Chances are that if you’re overweight you’re also unfit. I was. Very. So I thought I might as well try and improve my fitness at the same time. If nothing else, the improvement in mental health that comes from exercise seemed worth having.
Most people starting a weight loss campaign tend to assume that cardiovascular exercise (running, elliptical and cross-trainer machines at the gym) is the best exercise to do. What I discovered is that whilst it is a good way to improve your heart health and burn some calories, it does have some disadvantages. It tends to make you hungry and it’s possible that you’ll eat more to fill yourself up, thus negating the benefits of the exercise (and the prospect of running hard to stay still, weight wise). There is also a danger that your body will burn muscle, not fat. This gives rise to the phenomenon of ‘skinny fat’ where people have severely restricted calories, done lots of cardio and lost all their muscle. Don’t go there - it will be hard work to get your muscle back.
The alternative is to work on building strength. You might do traditional weight training or perhaps some bodyweight exercise. There are lots of other strength training approaches but they all follow this principle: putting your muscles under stress by making them do work forces the body to repair and grow those muscles. To do this takes energy so as well as the calories burned from actually exercising, your body will require calories to repair and grow. You can supplement strength training with some cardiovascular exercise, but you shouldn't be spending hours on a treadmill because every calorie you're expending isn't being used to rebuild your body.

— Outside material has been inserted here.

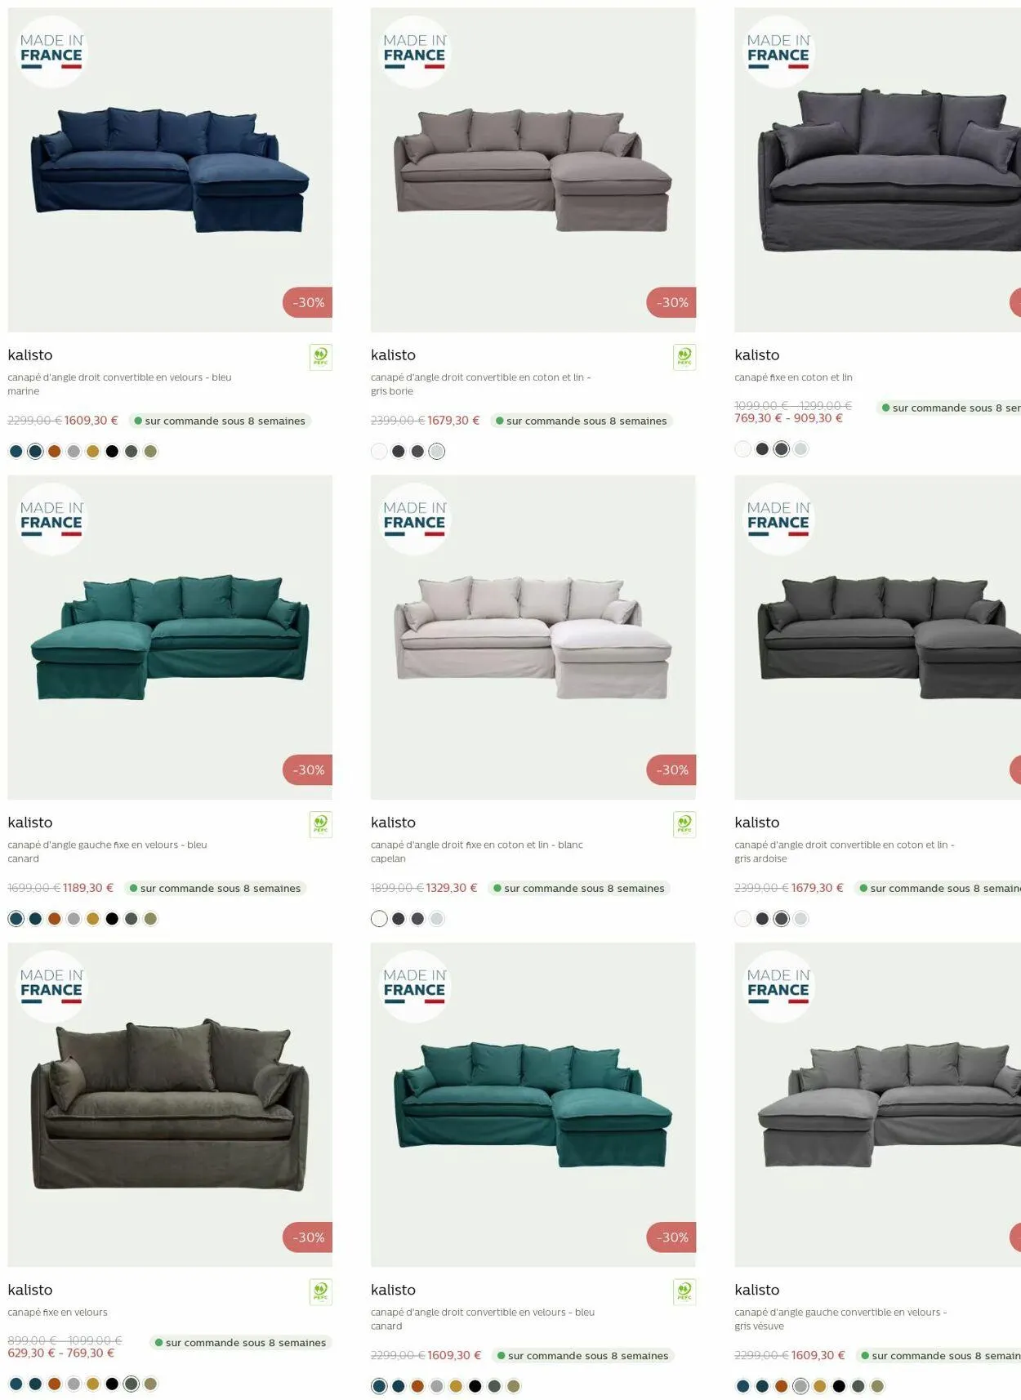Click PEFC icon on bleu canard fixe sofa

[320, 824]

When I started my amazing year as a gym newbie, I did quite a lot of cardio work. After a few weeks I hired a great personal trainer (PT). As well as working to assess and restore my mobility, he taught me strength training and from that point I really made good progress. Whilst I could have used weight machines at the gym, I'm glad he taught me compound movements like squats and deadlifts. These movements mimic the functional movements we make in everyday life so the benefits carry into your daily routine.

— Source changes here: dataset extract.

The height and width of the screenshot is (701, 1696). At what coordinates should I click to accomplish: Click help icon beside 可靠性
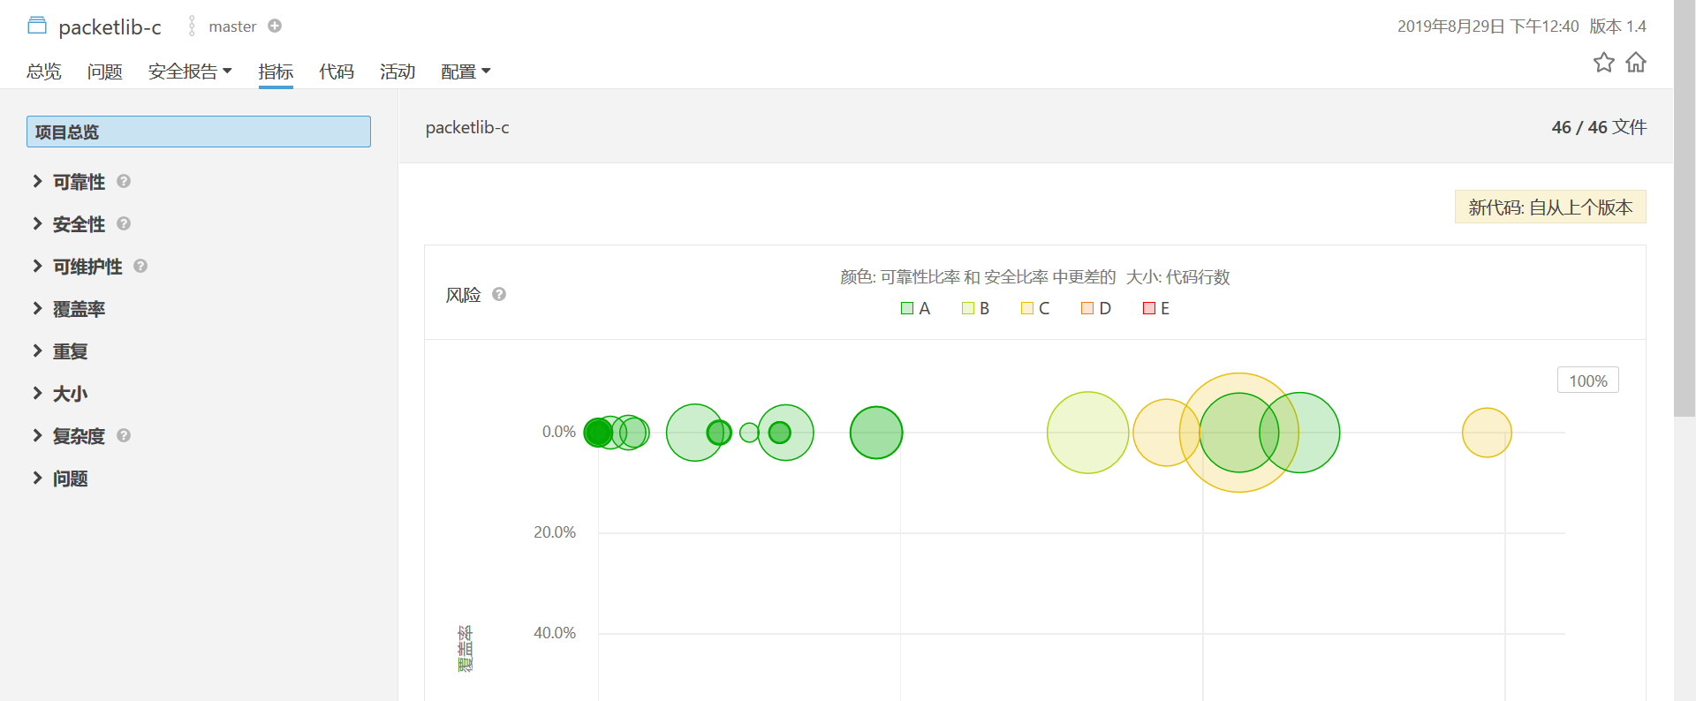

If I was starting again, I’d have jumped straight into strength training. As well as losing weight, you will get the satisfaction of becoming stronger. As you age, this is very important. And no, you won’t grow huge (unless you want to).
I see the money I spent on personal training as an insurance policy as much as an investment. I knew that if I learned how to work safely and efficiently I would lower my risk of injury. And I knew that if I got injured I’d probably give up. I didn't get injured. I didn't give up. And now I'm equipped to strength train for life.
You don’t have to hire a PT on your own. A number of PTs run group classes, which divides their hourly rate by 2 or 4. Sure, you won’t get quite as much personalised attention, but you will learn how to do things properly. And you can always have the occasional one to one session.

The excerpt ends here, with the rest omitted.